選任のタイミングによって任期の期間が異なる

一般法人法においては、任期の定め方として「選任後○年以内に終了する事業年度のうち最終のものに関する定時社員総会・評議員会の終結の時まで」とされていることから、選任のタイミングによって任期の期間が異なります。

任期の管理表を作成する

なるべく任期満了を揃えることが望ましいですが、仮にバラバラであっても、役員別の任期の管理表を作成し、選任漏れや登記を忘れることがないように管理する大変ことができれば問題はないです。

補欠制度の活用

任期満了を揃える方法として、上述した補欠制度の活用も有効です。そのためには定款において、「補欠として選任された理事等の任期は、前任者の任期の満了する時までとする」と定めておく必要があります。

任期を合わせる方法

新しく役員を選任した場合に、既存の役員と任期がズレてしまうことがあります。
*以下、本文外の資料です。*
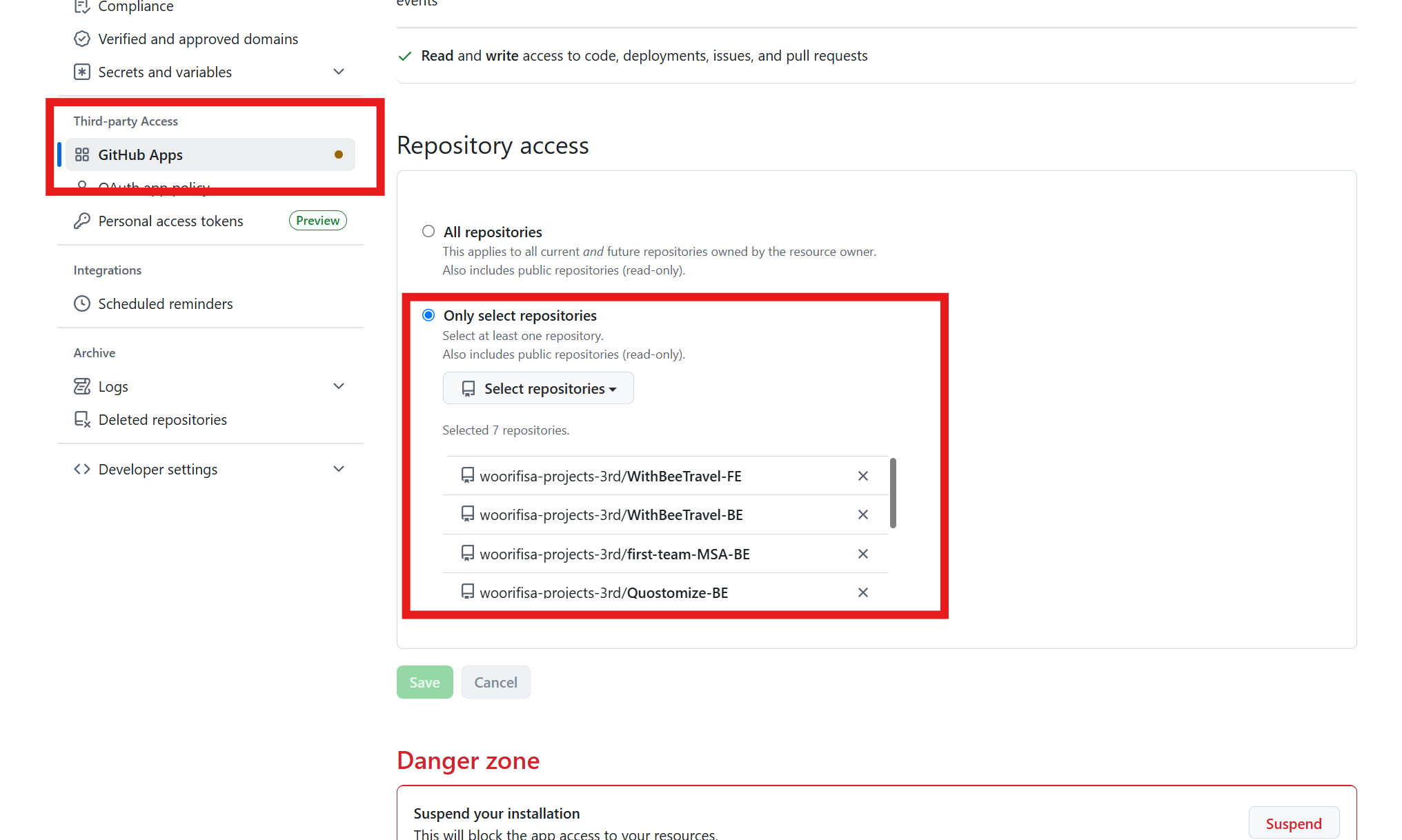Remove WithBeeTravel-BE repository with X icon
The width and height of the screenshot is (1402, 840).
click(862, 514)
その場合には任期を合わせる方法として、役員の改選時期に既存の役員の退任にあわせて一旦辞任をしてもらい、再度選任をすることで、任期満了を揃えることができます。

役員登記を失念した場合のペナルティ

法人運営を行う上で、実務上よくおこる登記実務としては、役員の変更登記です。仮に役員の変更登記を怠った場合には、法務局からの通知により地方裁判所から代表理事に、行政罰として過料が課されるので注意が必要です。
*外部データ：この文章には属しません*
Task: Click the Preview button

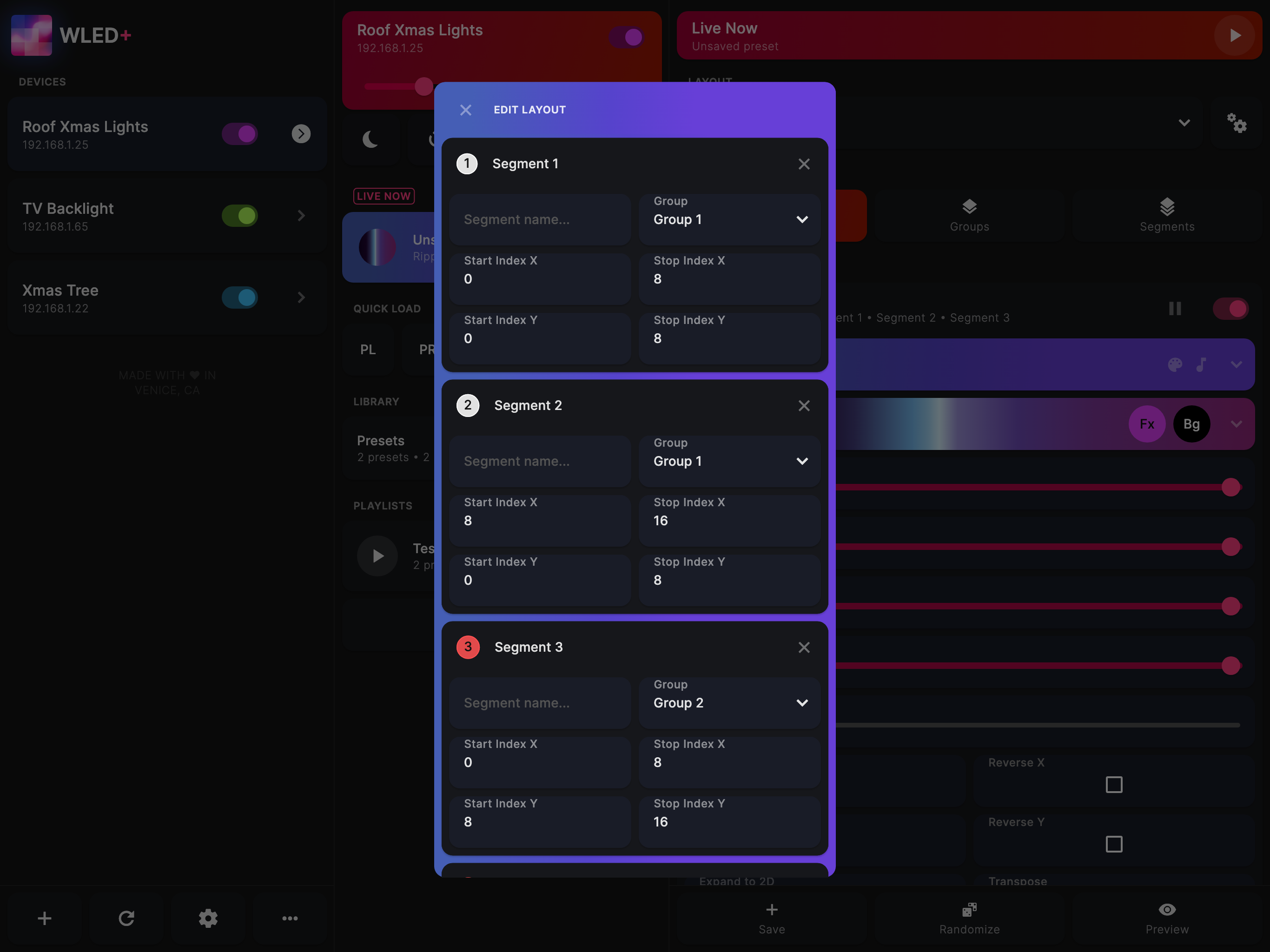Action: tap(1167, 918)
この過料はペナルティの一種ですが、法律上は100万円以下の過料と定められており、意外と重たいペナルティとなっていますので、甘く見ずにくれぐれも注意しておきたいところです。

おわりに

役員任期の取り扱いについて、いかがでしたでしょうか。日頃は法人業務に追われ、役員の任期を意識することは少ないかと思いますが、変更登記を失念してしまった場合には、意外とペナルティが重たい、ということは頭の片隅に置いておいていただきたいところです。

選任手続きや変更登記を失念しないために、たとえば決算手続きのスケジュールの中に、役員の任期満了の確認も織り込んでおき、忘れないようにしておく工夫が重要です。